## Start EXCERPTED RECORDS

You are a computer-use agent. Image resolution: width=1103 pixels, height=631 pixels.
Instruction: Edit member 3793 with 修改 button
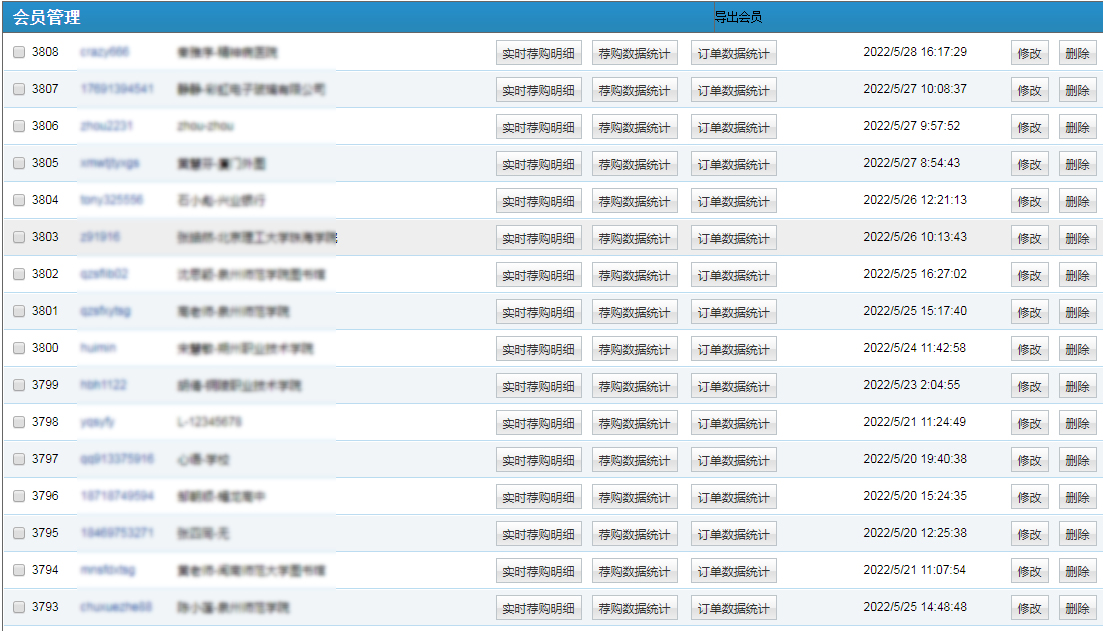pos(1029,608)
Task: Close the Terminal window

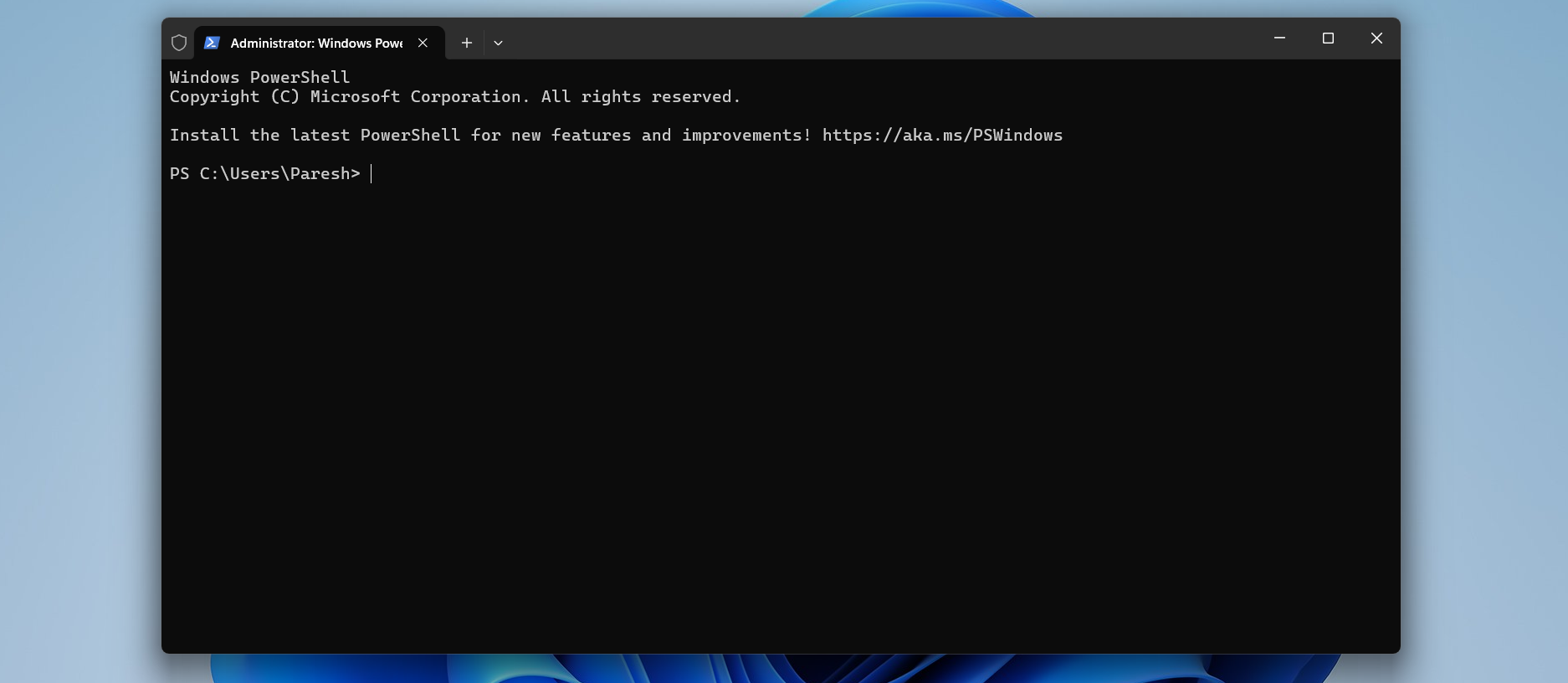Action: pos(1376,39)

## End EXCERPTED RECORDS

- _PROBLEM STATEMENT_
Output every line of the records above word for word, leaving out the pictures.

- _TASK ANSWER_
You are a computer-use agent. Image resolution: width=1103 pixels, height=631 pixels.
Instruction: Edit member 3793 with 修改 button
pos(1029,608)
Task: Close the Terminal window

Action: pos(1376,39)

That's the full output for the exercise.